# going from gmirror to ZFS root



## dvl@ (Feb 24, 2013)

A theoretical question...

I am about to create a 6 disk raidz2 configuration on FreeBSD 9.1.  I plan to make it zfsroot (that is, the whole OS on ZFS).  The system is already running on a gmirror.  The problem: how to transfer the system from the gmirror to ZFS if I can only attach 6 HDD at a time.

My first thought, now abandoned was:

1 - connect the 6HDD.
2 - boot from a USB key
3 - create the zpool
4 - shutdown
5 - remove one HDD
6 - replace it with one of the two disks from the gmirror
7 - boot from the USB key again
8 - use tar piped to tar to copy the various partitions.
9 - shutdown
10 - swap the gmirror disk for the original HDD
11 - power up
12 - profit

Since that cunning idea, I realized I have a 2-port SATA card I can install, then boot from the USB, and do all of the above from within that configuration.

But I'm curious, what do you think of that original plan? feasible?


----------



## ondra_knezour (Feb 24, 2013)

I have seen little more complicated, but less shutdowns requiring approach - remove one disk from mirror, put in five disks for ZFS RAIDZ2, create one virtual disk, create pool from five disks plus the virtual one, put virtual disk offline, transfer data, replace offline virtual disk with remaining disk from gmirror, reboot. Backup is on disk removed from computer at beginning.


----------



## wblock@ (Feb 24, 2013)

You could boot from one drive of the mirror, with five of the RAIDZ2 array connected.  No need for the USB boot.
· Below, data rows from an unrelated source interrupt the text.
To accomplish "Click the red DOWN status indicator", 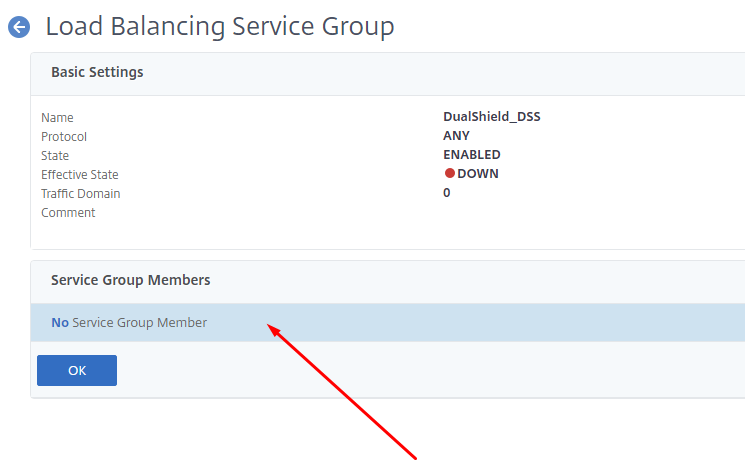I will (450, 174).
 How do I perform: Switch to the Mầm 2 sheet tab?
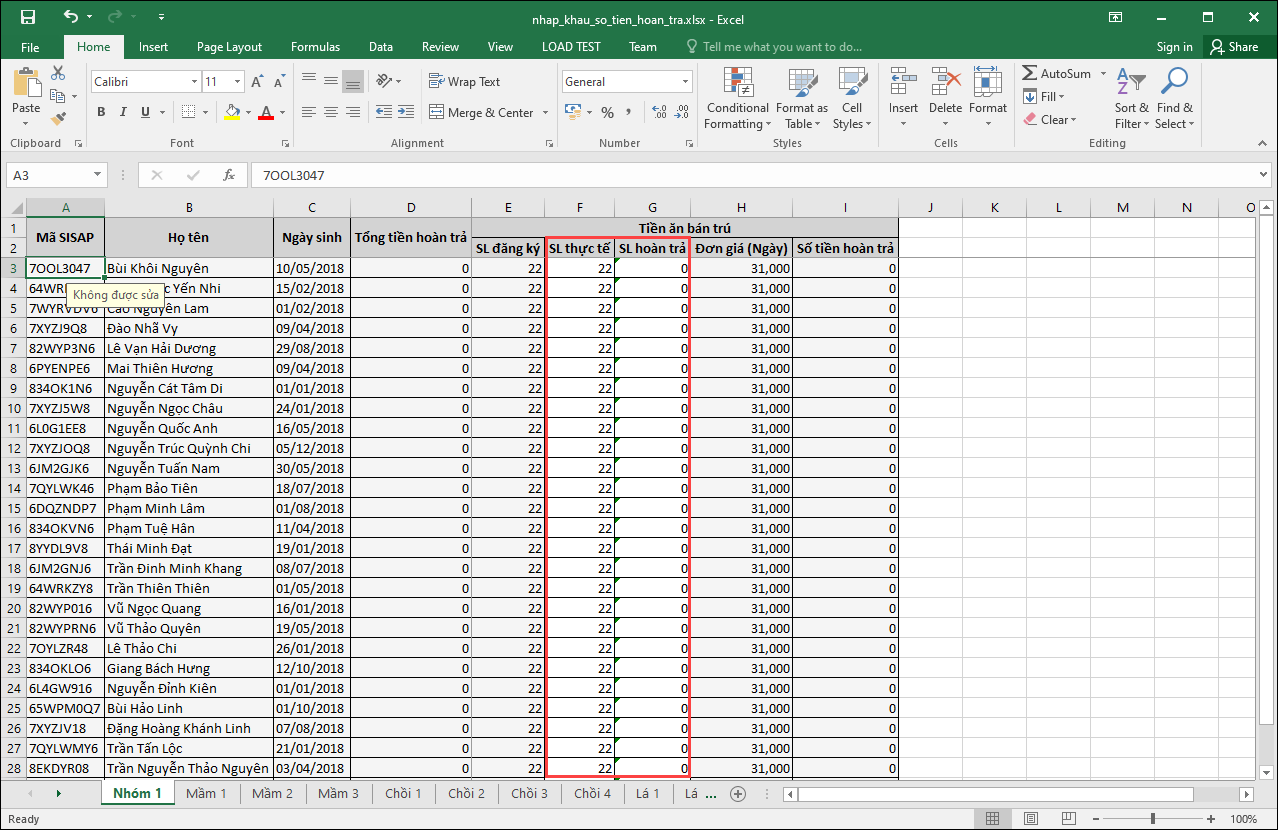[272, 794]
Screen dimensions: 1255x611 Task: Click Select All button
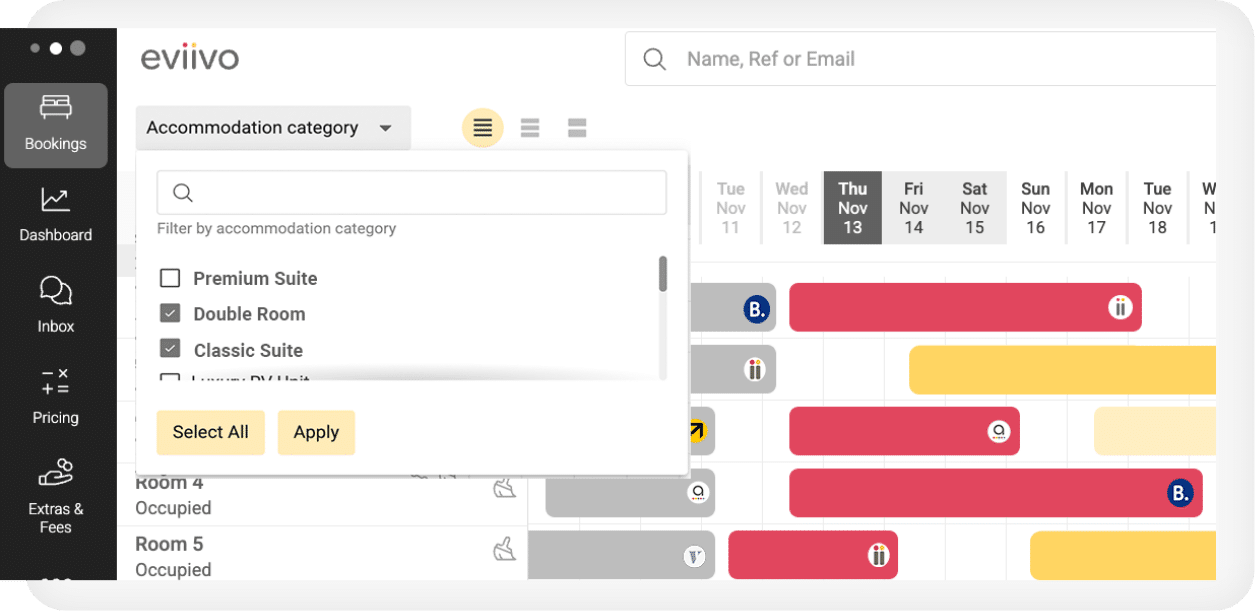(x=210, y=432)
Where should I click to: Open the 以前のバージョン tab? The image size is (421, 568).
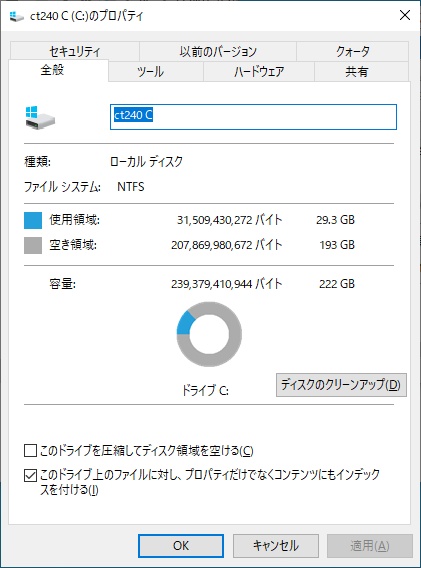tap(218, 51)
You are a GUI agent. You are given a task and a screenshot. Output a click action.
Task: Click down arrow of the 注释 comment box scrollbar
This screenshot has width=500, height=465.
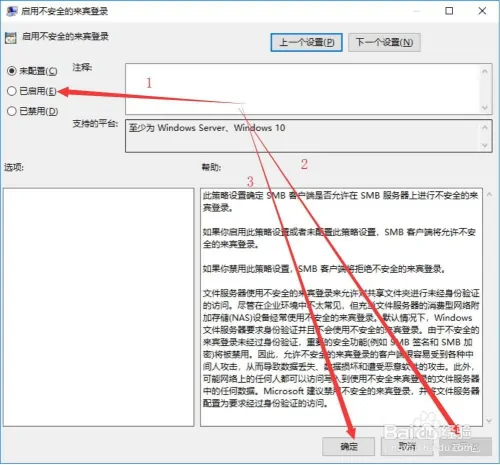485,108
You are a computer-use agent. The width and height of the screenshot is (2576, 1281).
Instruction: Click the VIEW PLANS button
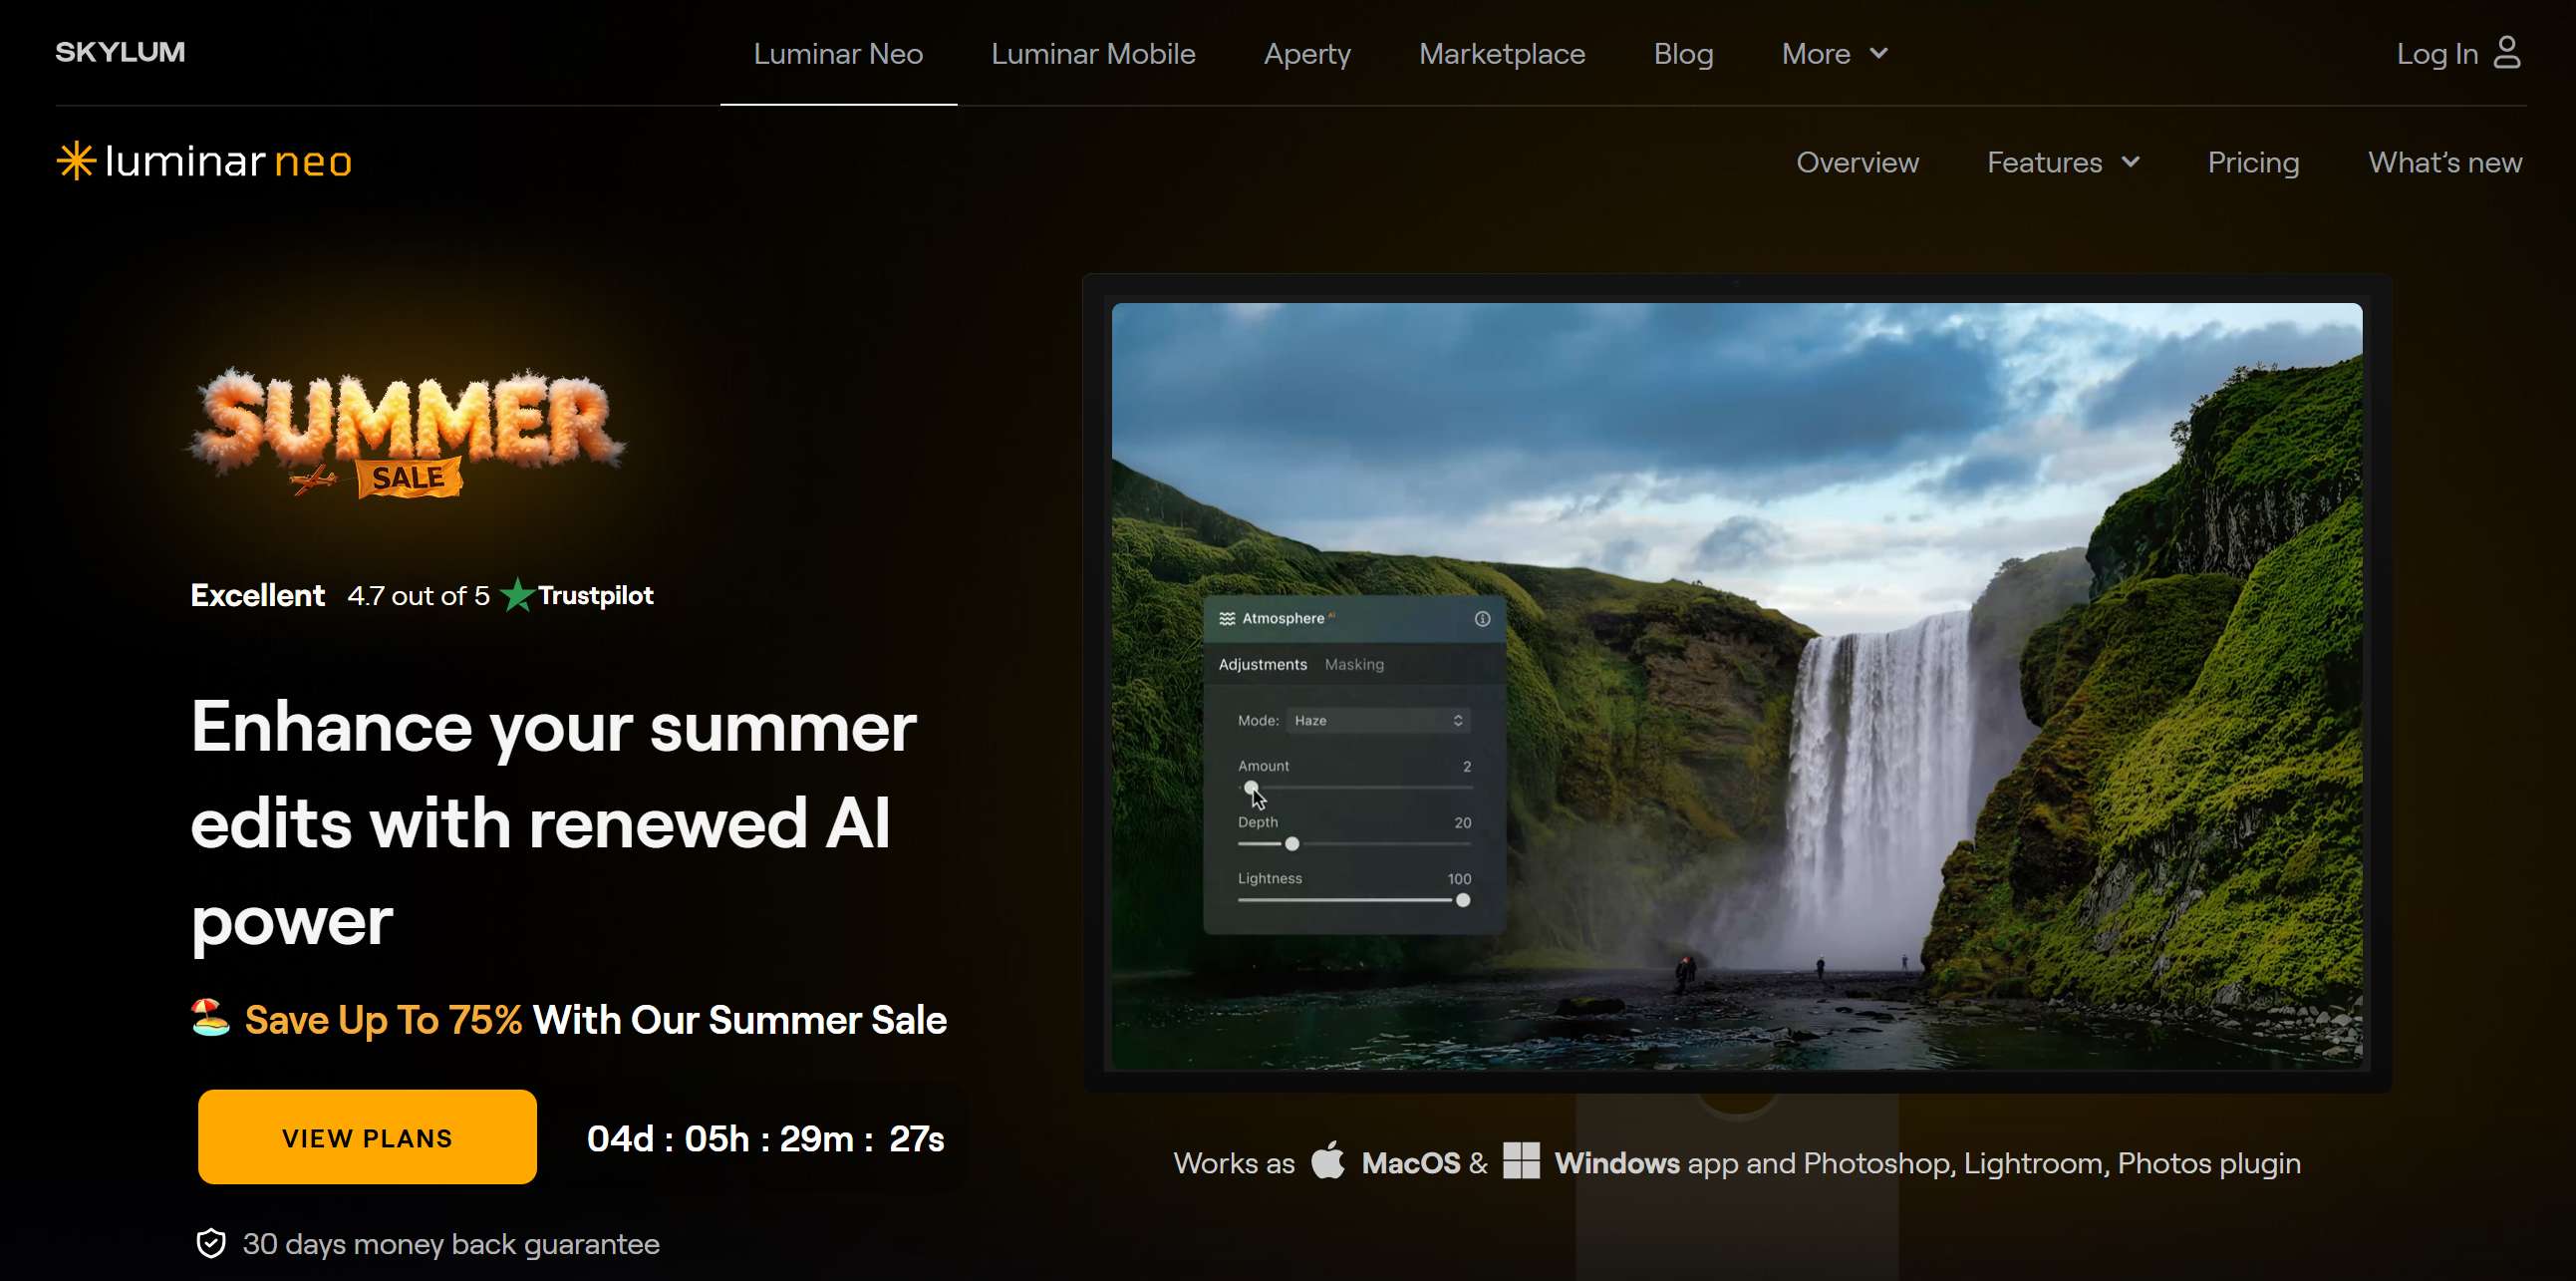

But it should work.  dump(8)/restore(8) could be used to copy the data, since restore(8) writes at the filesystem level.  And also there's net/rsync, which with the latest patches and the FLAGS option set, can copy full FreeBSD filesystems with all attributes.  Can't recall if ZFS supports file flags anyway, maybe that does not matter.


----------



## dvl@ (Nov 20, 2013)

For the record, I went with a completely fresh install. However, I'm about to do the same thing on a remote server. In this case, I will remove one HDD from the `gmirror`, set it up, boot from it, then add in the other HDD. I'm about to start a new post regarding that process.


----------